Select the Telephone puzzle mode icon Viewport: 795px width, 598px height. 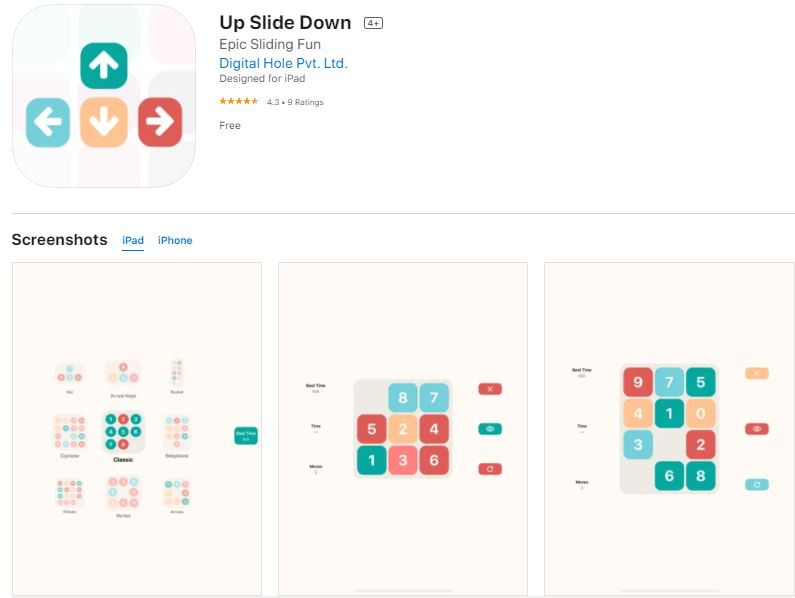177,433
==
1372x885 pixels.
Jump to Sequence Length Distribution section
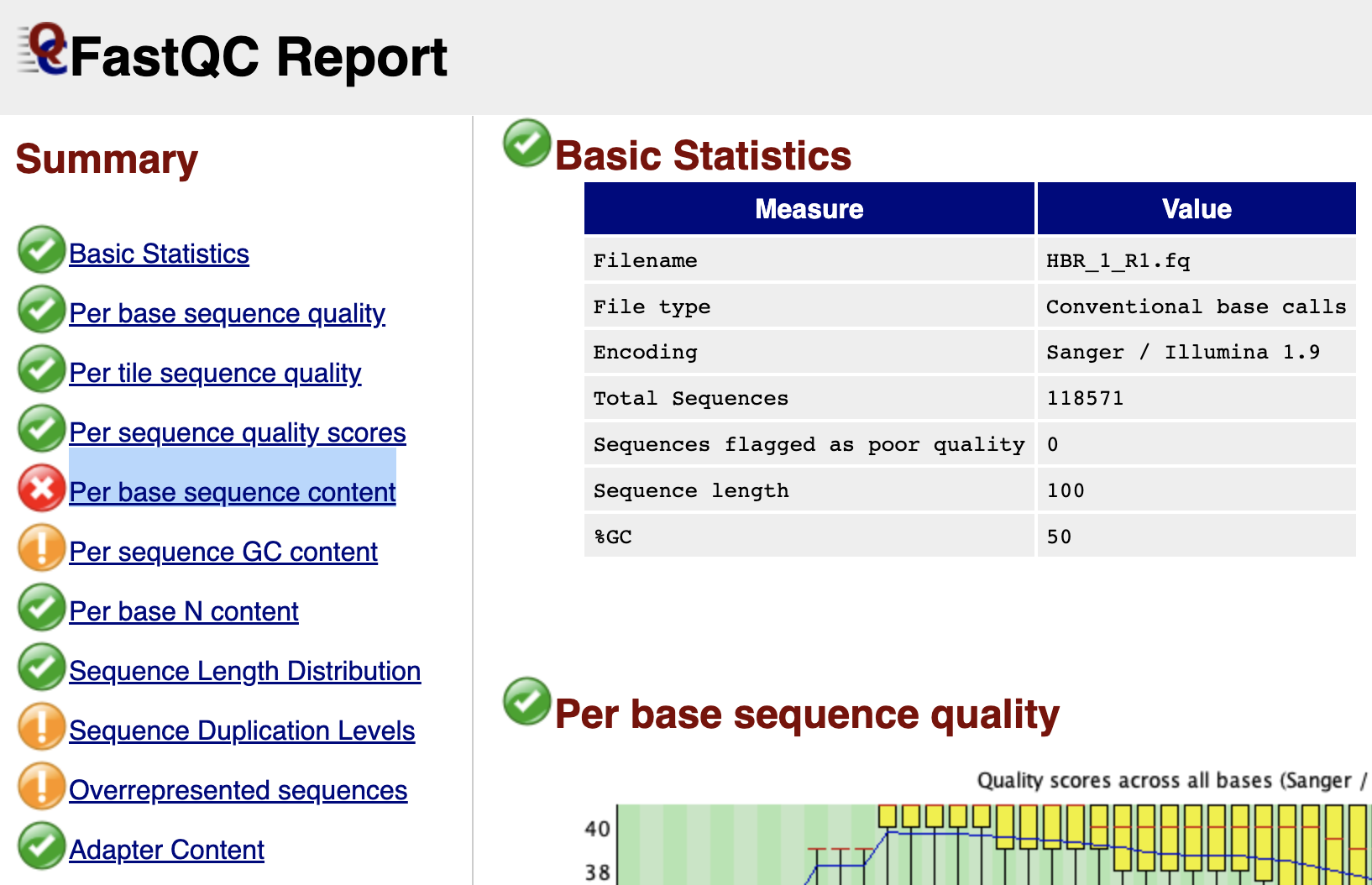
--
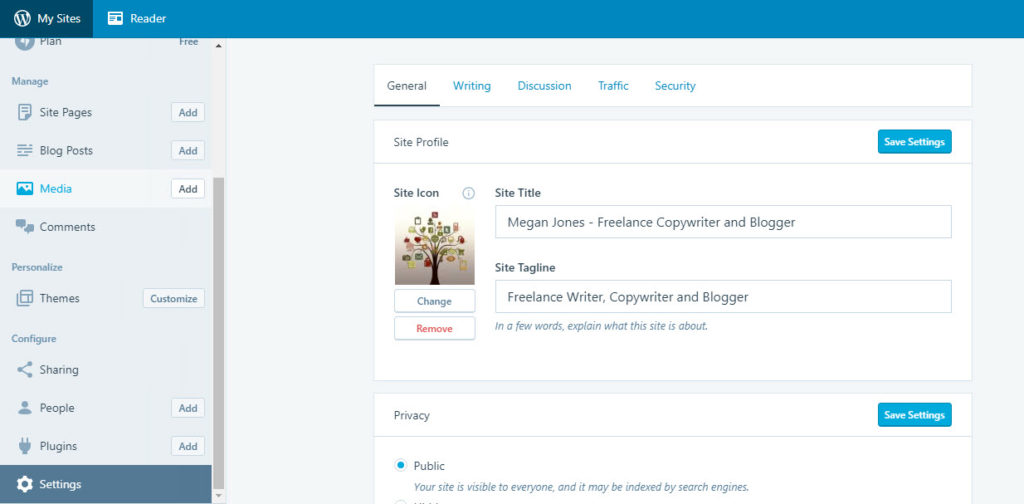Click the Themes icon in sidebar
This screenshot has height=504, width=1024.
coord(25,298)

* **WHAT YOU NEED TO DO**:
The answer is the run of lines above from the line containing "1372x885 pixels." through the line containing "Jump to Sequence Length Distribution section", copied exactly and alone.

* **FINAL ANSWER**:
1372x885 pixels.
Jump to Sequence Length Distribution section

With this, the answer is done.